Facciamo un giochino: apriamo un libro di storia latina del liceo, e scopriamo quanto il sistema politico non sia poi così diverso, nelle sue logiche e strategie, rispetto a quello di duemila anni fa. Forse un po' ambizioso, ma a ben pensarci non temerario. Prendiamo l'emblematica figura di Caio Giulio Cesare, prendiamo la Roma del I secolo d.C., prendiamo la crisi della sua repubblica, prendiamo quello che qui chiamerò il "gioco delle etichette".
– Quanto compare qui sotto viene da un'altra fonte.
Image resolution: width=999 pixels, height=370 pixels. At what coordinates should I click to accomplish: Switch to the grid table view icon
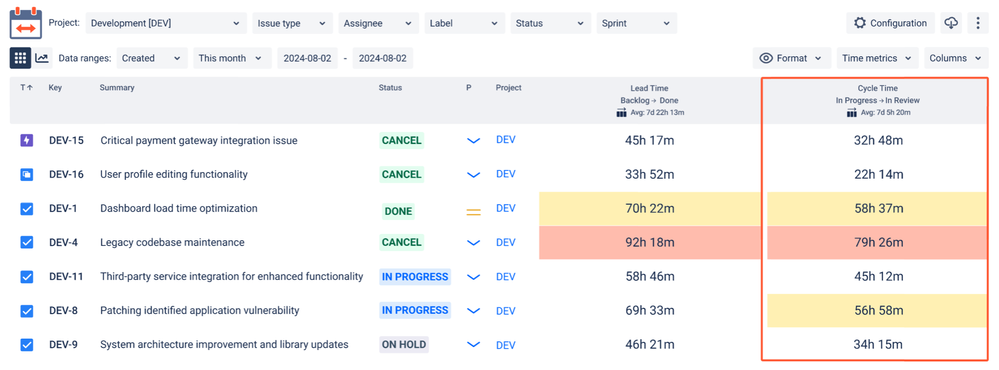coord(20,58)
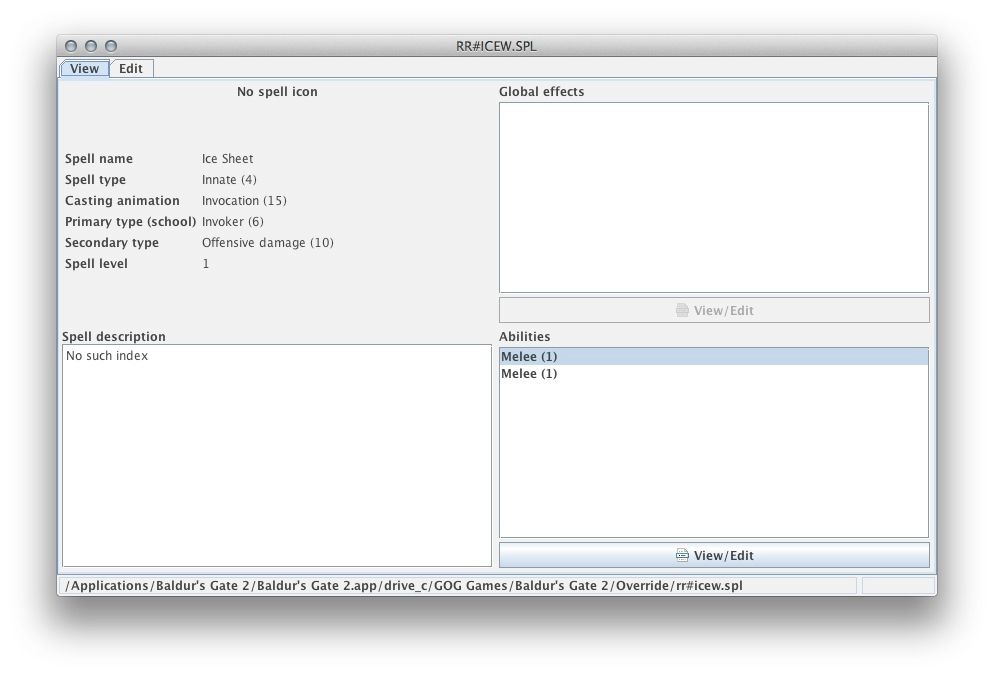Click the RR#ICEW.SPL window title
This screenshot has width=994, height=675.
[x=496, y=46]
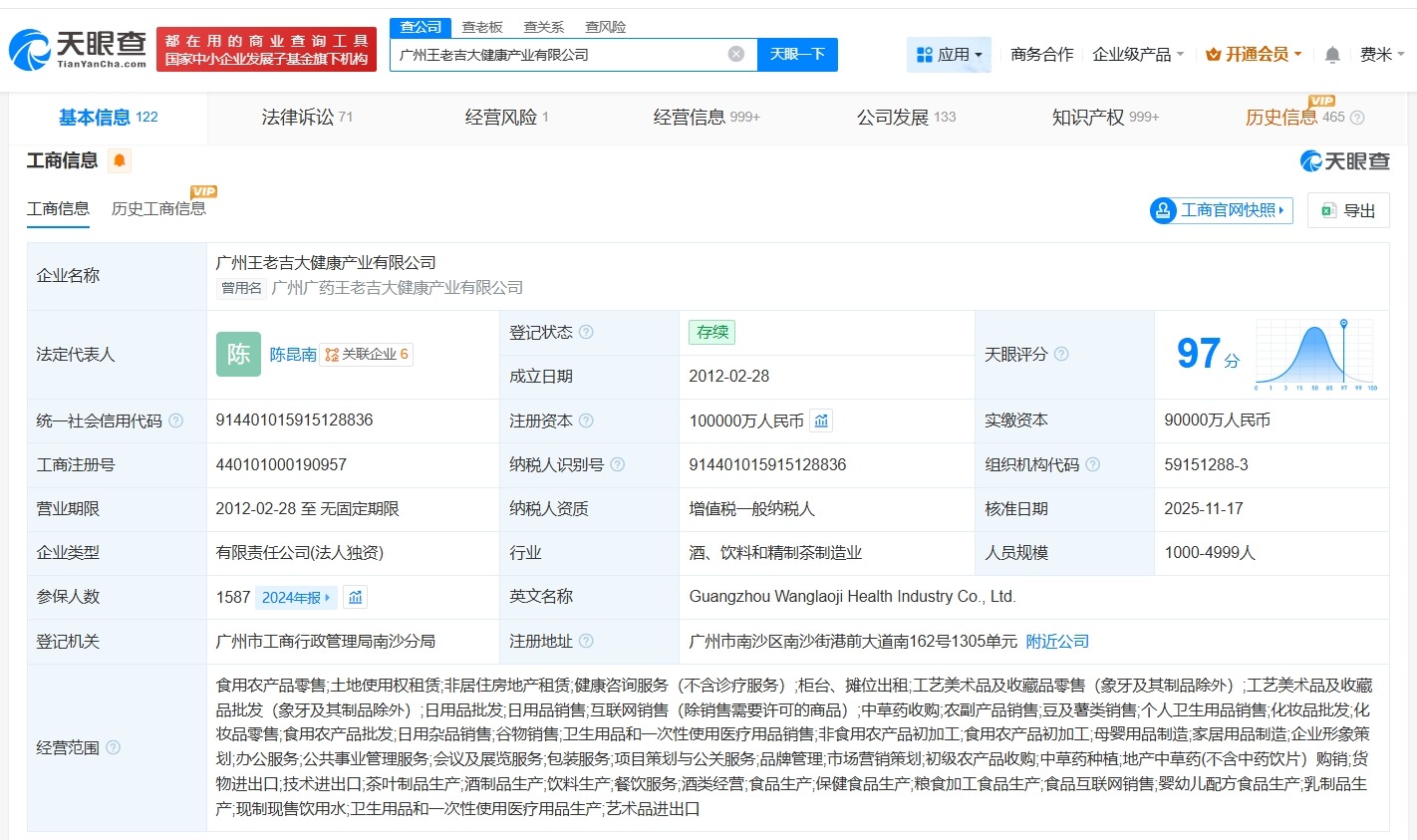Click the notification bell icon at top right
This screenshot has height=840, width=1417.
coord(1331,55)
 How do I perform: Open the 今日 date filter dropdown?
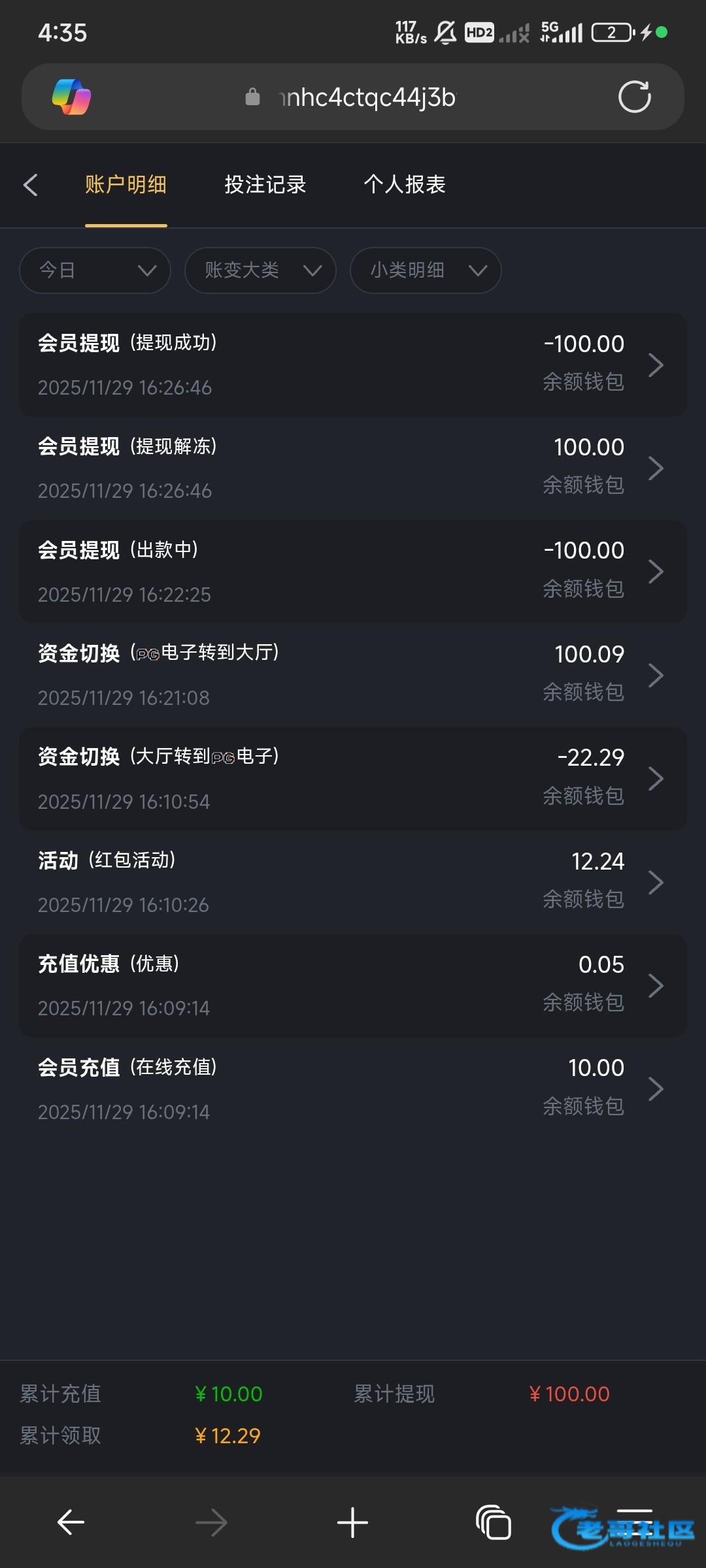pos(95,270)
C'erano una volta sette re. L'ultimo, un certo "Tarquinio il Superbo", si appropriò del potere con la forza, senza che la sua elezione fosse approvata dal popolo, e sempre con la forza mantenne il controllo della città. Ma dopo l'ennesimo atto di arroganza e prepotenza, l'episodio di Lucrezia, fu cacciato. Iniziò una fase storica di Roma nota come "Repubblica". Due consoli con scadenza di mandato ogni anno, pretori, edili, censori, questori, assemblee popolari e, ovviamente, il Senatus PopulusQue Romanorum: insomma una meraviglia. L'etichetta "Repubblica" aveva in parte un senso. Quand'ecco che un bel giorno, però, iniziò a scricchiolare tutto...
Si andarono gradualmente configurando centri di potere "reale" fuori e lontano dal senato. Causa e conseguenza della complessa crisi politica e istituzionale fu l'affermazione di grandi personalità che, di fatto, concentrarono nelle loro mani un immenso potere, assicurandosi il controllo di tutta l'organizzazione dello stato. Quel che seguì fu un progressivo svuotamento dell'autorità del senato, posto spesso di fronte all'atto compiuto, costretto a prendere atto di accordi stipulati al di fuori della prassi costituzionale. Si pensi al primo triumvirato Pompeo-Crasso-Cesare. Si entrò così nella fase più calda, di un processo che segnò, inesorabile, la fine dei meccanismi istituzionali tipici della res-publica.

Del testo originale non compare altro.